I am also building out a list of extant textiles for the time and location at which I am looking.  At this moment I am starting with La Tène A and B, so am collecting the data on the entire La Tène period, as well as Hallstatt D.  I actually had to print myself a chart and map to keep new my workstation so that I can remind myself of what fits where (as some people label a find simply with a date and others list it by century).


Yes, that is still a very broad range of time that I am looking at, but I do so for two reasons.  The first is to see how things changed over time and what trends developed.  The second is because there is a lot of data that is simply missing, and you really have to fill in the blanks, and I like to have an idea of what direction that will take me.

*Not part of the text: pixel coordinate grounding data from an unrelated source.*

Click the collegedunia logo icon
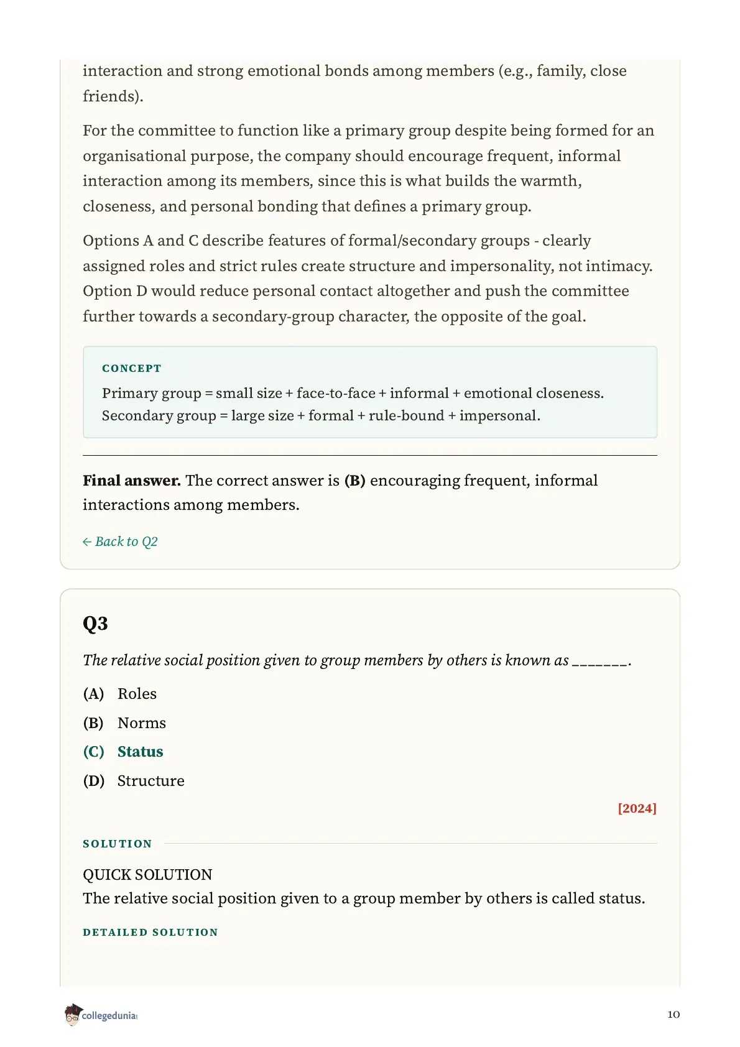 click(x=73, y=1014)
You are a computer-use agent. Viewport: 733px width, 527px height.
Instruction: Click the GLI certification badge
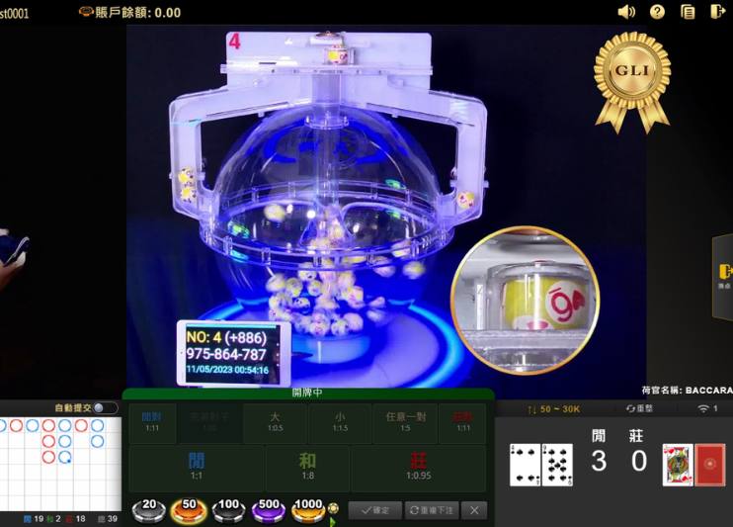coord(631,79)
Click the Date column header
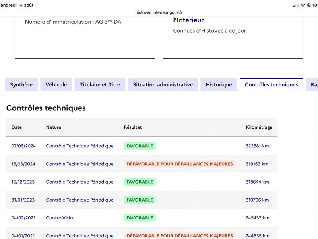The height and width of the screenshot is (239, 318). (17, 127)
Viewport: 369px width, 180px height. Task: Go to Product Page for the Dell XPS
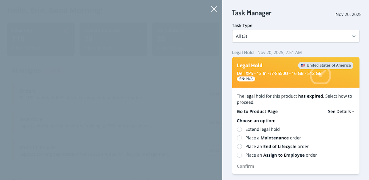257,111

As I also mentioned earlier, I am specifically looking at Central Europe, with a focus on southern Germany and Western Austria.  My initial thoughts were to pull things from those specific locations as well as Switzerland and France, but after doing some reading yesterday I see that some authors lump Germany and Austria in with the material for the Czechoslovakia, Hungary, and Yugoslavia for the La Tène period (which France and Germany are more similar in the prior Hallstatt period), so this is something I now intend to look at further.

I think I have added over a dozen new physical books to my library this year, with 4 more on the way.  Add to that dozens (hundreds?) of PDFs and I certainly have enough material to keep me happy for awhile.  I also have the ILL librarian sourcing several key documents for me that I simply could not find to purchase at all.

My first sweep for data includes gathering information on wool types (which I have now done), dye studies (I definitely have enough to go on), and textile catalogs so that I can form one big document where I can sort and view things as needed.  I already have a list of questions that I want to try to answer before I start a weaving project this spring.

In addition to all of this, I am gathering images and icons of clothed human figures in period so that can start experimenting with garb types.

Oh, and also, have you looked at the positively incredible array of jewelry these people possessed?  I am looking at my specific time frame and narrowing town the bling that I hope to try to make soon as well.  And beads.  So many amazing beads (most of which are the same types of beads from Carthage that I am working on for a friend, so I am delighted to not have to print more images to tape to the studio walls).

Looking forward to start compiling real thoughts soon!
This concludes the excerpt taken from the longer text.